Problem details:
An exact copy of the lines from the top of the data through the line with "Payment provider (47, 2120)" is what you should give, with no pictures in it.

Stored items
►
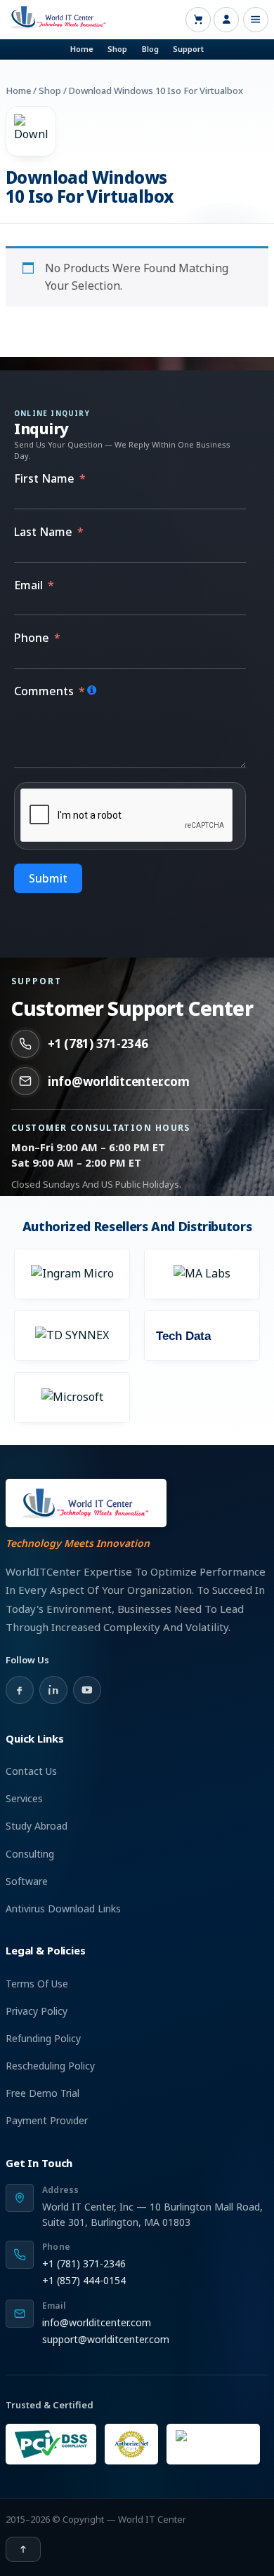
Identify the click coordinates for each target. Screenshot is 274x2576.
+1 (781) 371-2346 (98, 1043)
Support (188, 48)
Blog (150, 48)
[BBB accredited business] (213, 2444)
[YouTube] (87, 1690)
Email (28, 585)
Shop (117, 48)
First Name (44, 478)
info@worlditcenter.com (118, 1081)
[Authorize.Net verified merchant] (131, 2444)
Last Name (43, 531)
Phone (31, 637)
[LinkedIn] (53, 1690)
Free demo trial (42, 2093)
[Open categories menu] (255, 19)
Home (81, 48)
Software (27, 1881)
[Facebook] (20, 1690)
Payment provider (47, 2120)
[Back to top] (23, 2549)
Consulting (30, 1853)
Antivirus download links (63, 1908)
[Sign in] (226, 19)
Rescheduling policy (50, 2065)
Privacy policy (36, 2011)
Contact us (31, 1771)
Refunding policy (43, 2038)
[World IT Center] (86, 1503)
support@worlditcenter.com (105, 2339)
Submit (48, 878)
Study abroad (36, 1825)
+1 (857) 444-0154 (84, 2280)
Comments (44, 691)
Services (24, 1798)
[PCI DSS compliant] (51, 2444)
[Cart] (198, 19)
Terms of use (37, 1983)
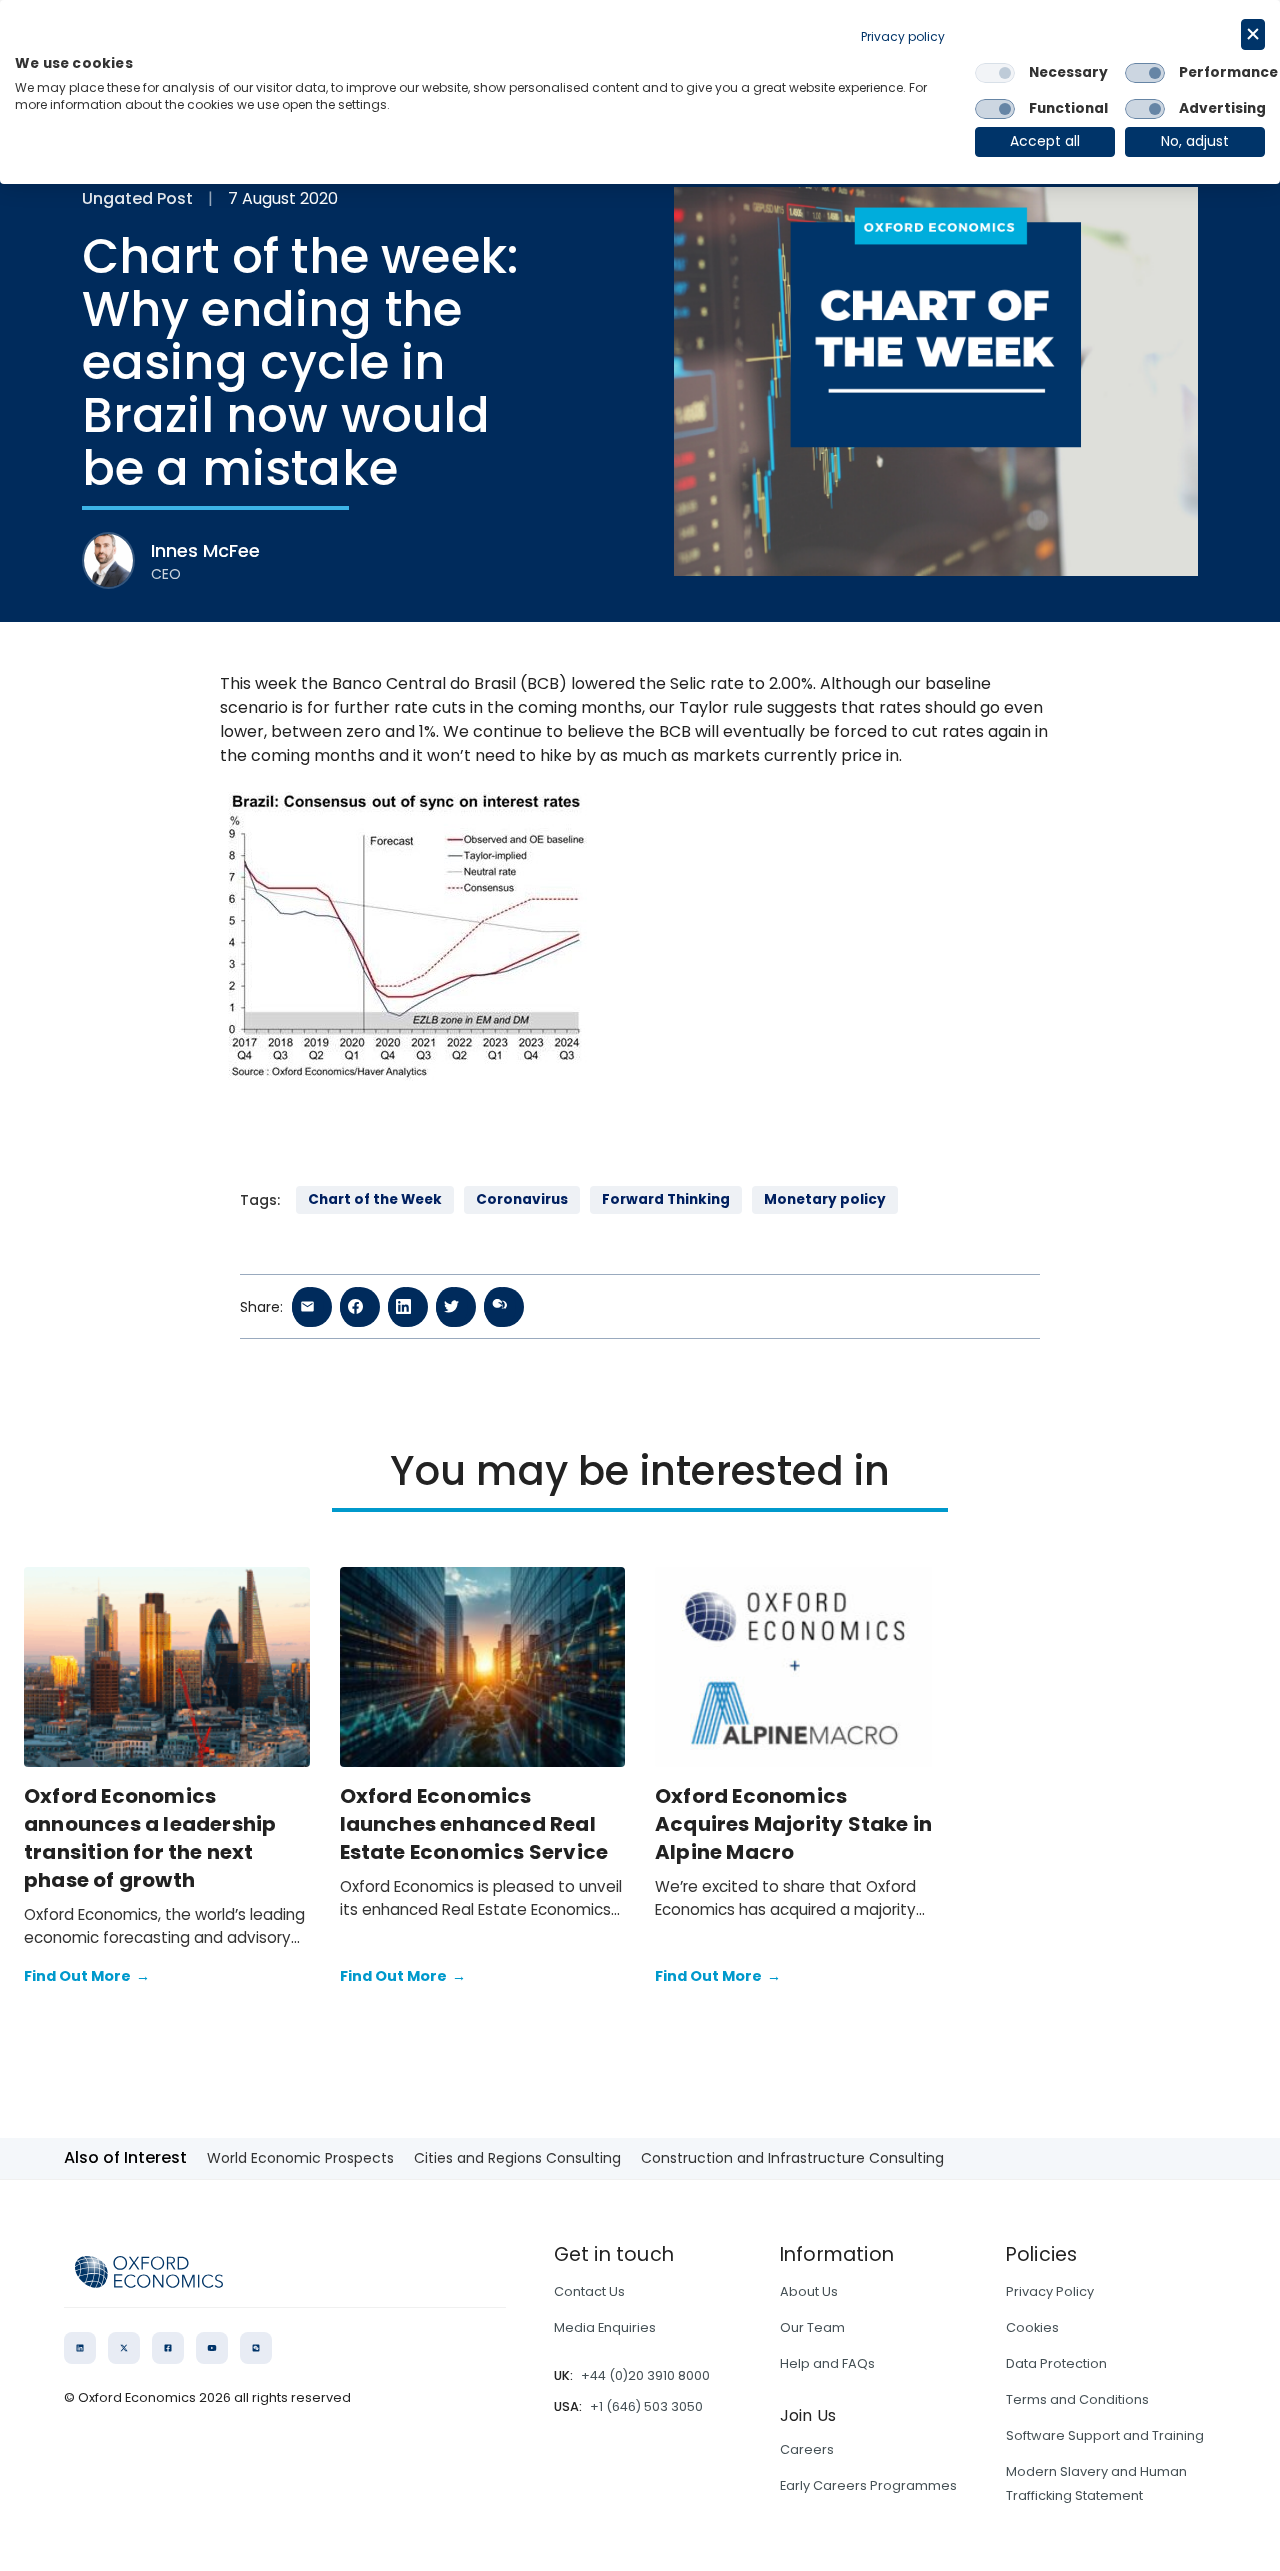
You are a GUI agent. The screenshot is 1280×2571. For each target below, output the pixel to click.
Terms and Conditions (1077, 2399)
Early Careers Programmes (868, 2485)
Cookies (1032, 2327)
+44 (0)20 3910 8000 (645, 2375)
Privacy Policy (1050, 2291)
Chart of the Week (375, 1199)
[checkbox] (995, 73)
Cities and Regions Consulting (517, 2158)
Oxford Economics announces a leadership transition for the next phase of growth (150, 1838)
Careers (807, 2449)
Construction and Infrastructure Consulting (792, 2158)
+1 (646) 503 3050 (646, 2406)
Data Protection (1056, 2363)
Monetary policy (825, 1199)
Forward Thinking (666, 1199)
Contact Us (589, 2291)
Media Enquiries (605, 2327)
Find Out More (87, 1976)
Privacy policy (903, 36)
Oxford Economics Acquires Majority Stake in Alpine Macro (793, 1824)
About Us (809, 2291)
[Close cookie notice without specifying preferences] (1253, 34)
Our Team (812, 2327)
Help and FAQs (827, 2363)
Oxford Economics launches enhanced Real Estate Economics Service (474, 1824)
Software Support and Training (1105, 2435)
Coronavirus (522, 1199)
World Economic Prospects (300, 2158)
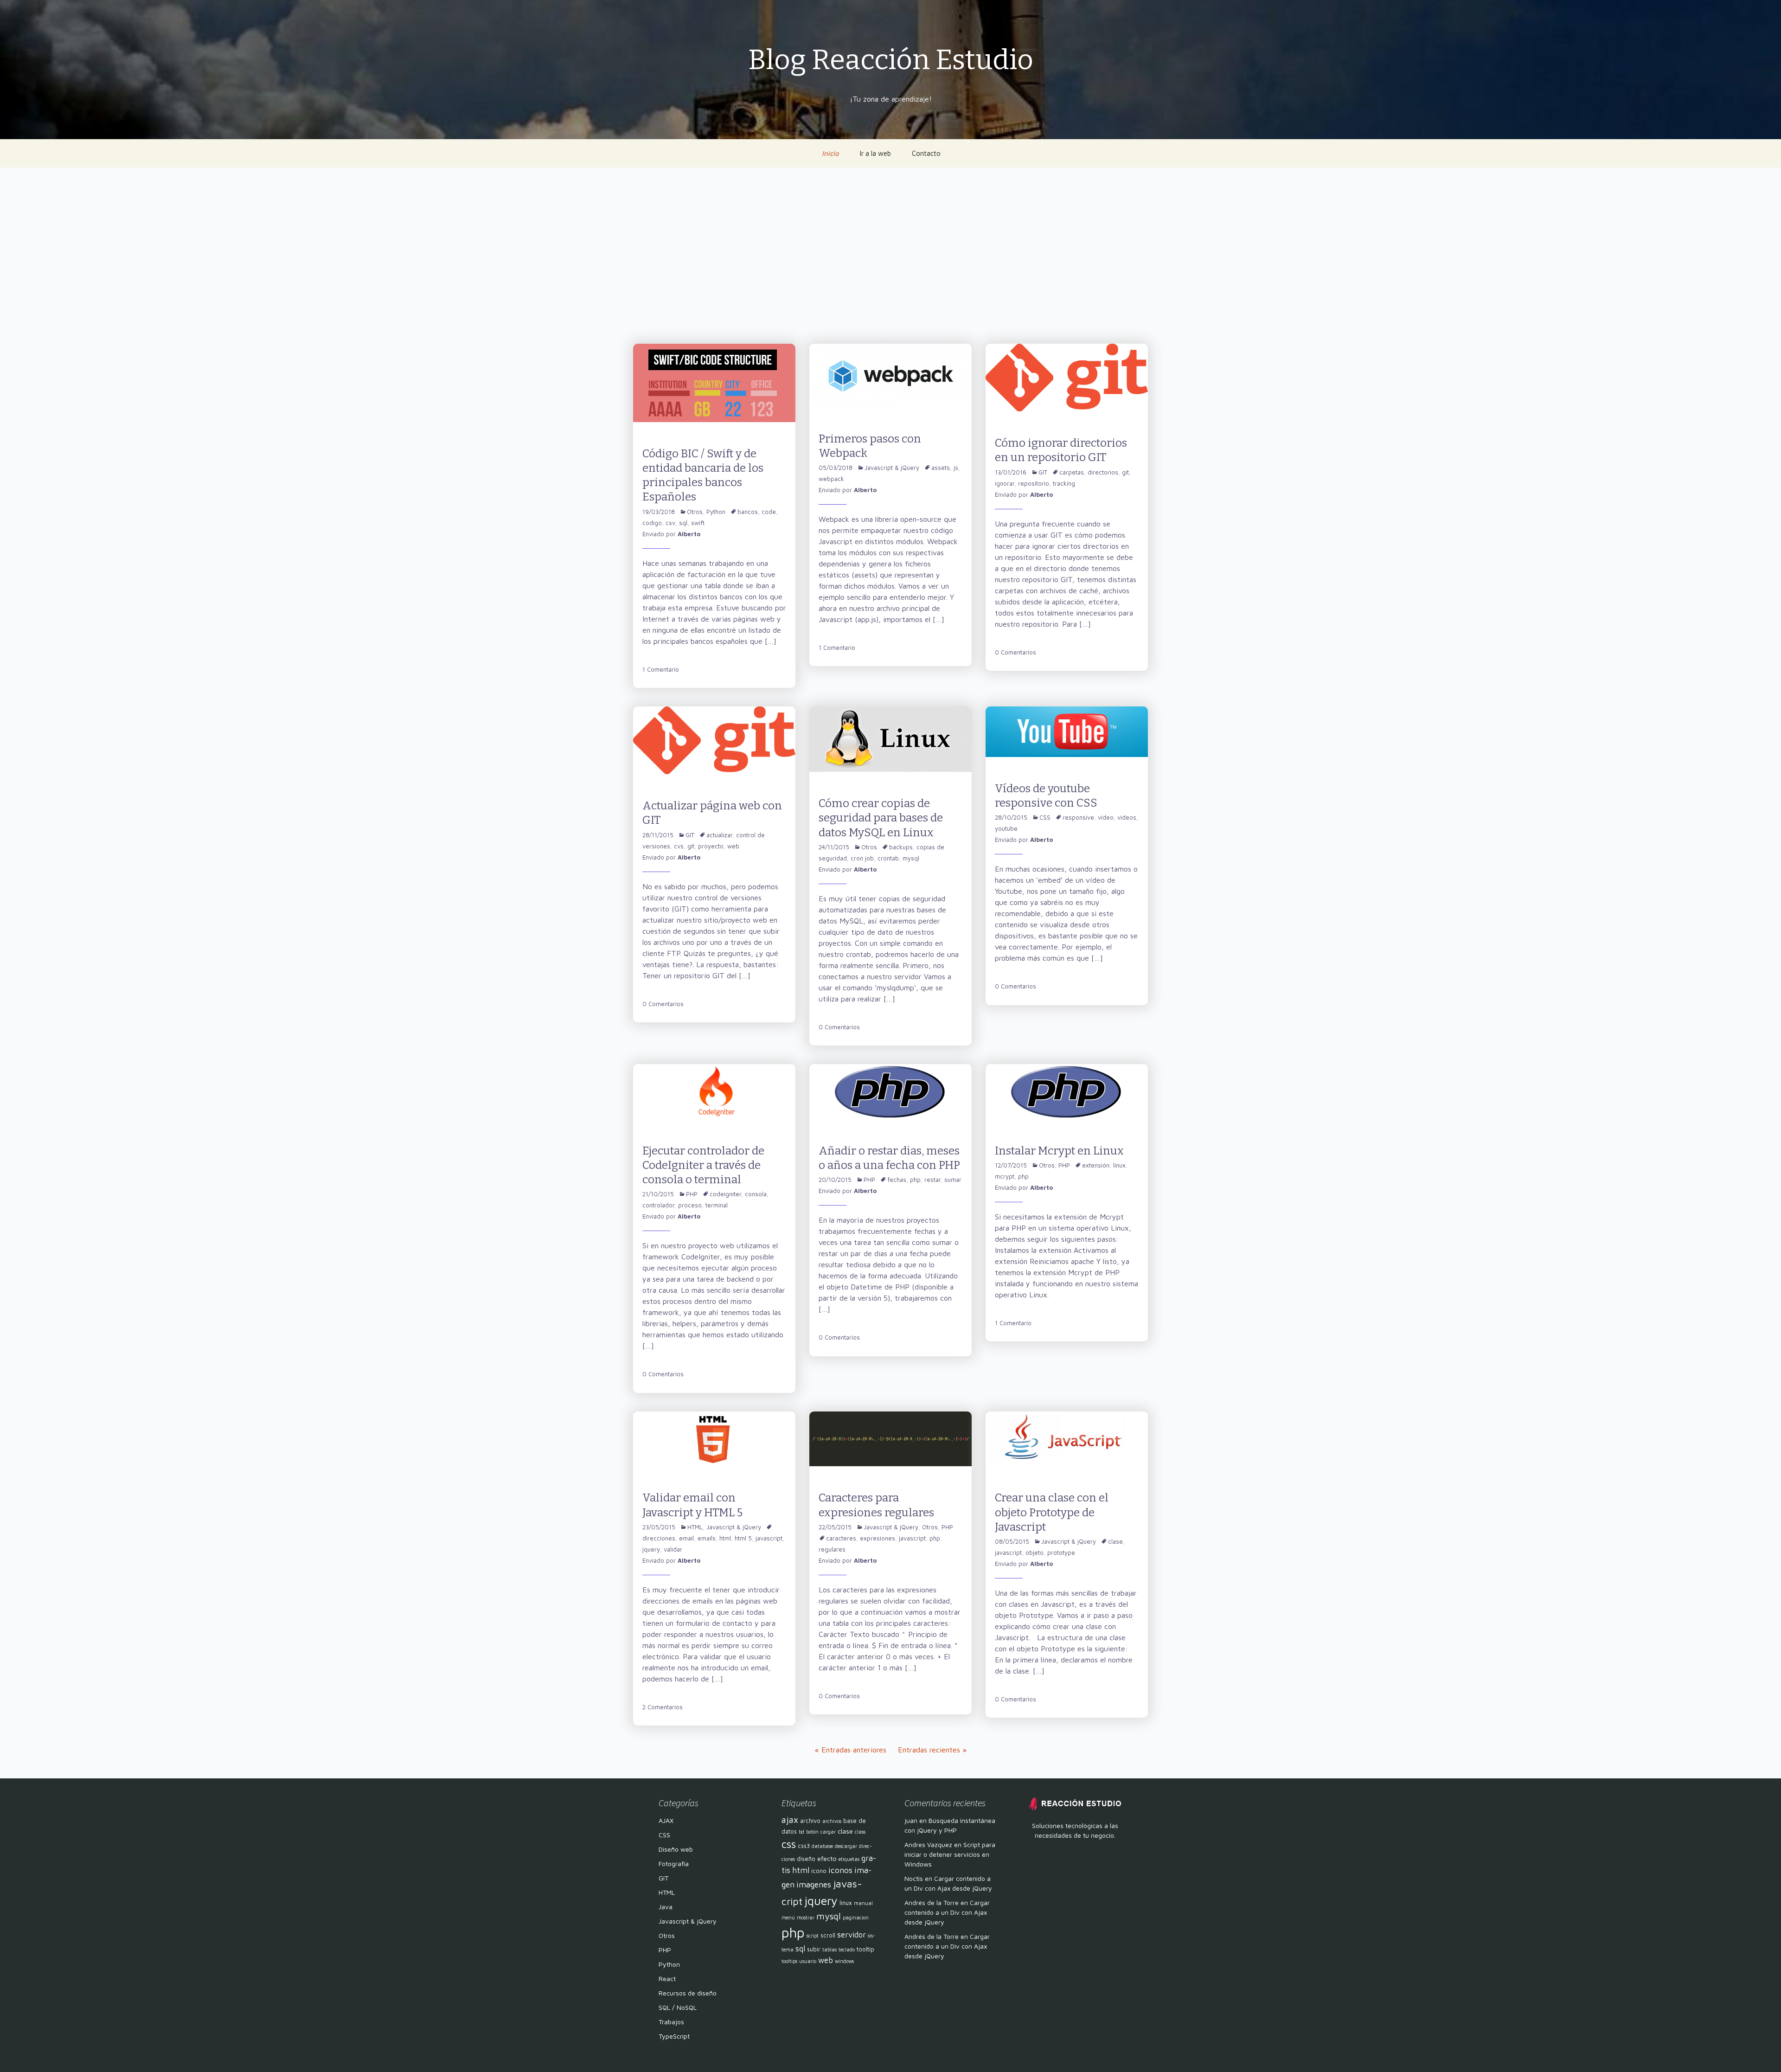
◄
Solved problem:
Identify the click coordinates for each target. Screenshot is 274x2576.
+1 (781) 371-2346 (98, 1043)
Support (188, 48)
Blog (150, 48)
[BBB accredited business] (213, 2444)
[YouTube] (87, 1690)
Email (28, 585)
Shop (117, 48)
First Name (44, 478)
info@worlditcenter.com (118, 1081)
[Authorize.Net verified merchant] (131, 2444)
Last Name (43, 531)
Phone (31, 637)
[LinkedIn] (53, 1690)
Free demo trial (42, 2093)
[Open categories menu] (255, 19)
Home (81, 48)
Software (27, 1881)
[Facebook] (20, 1690)
Payment provider (47, 2120)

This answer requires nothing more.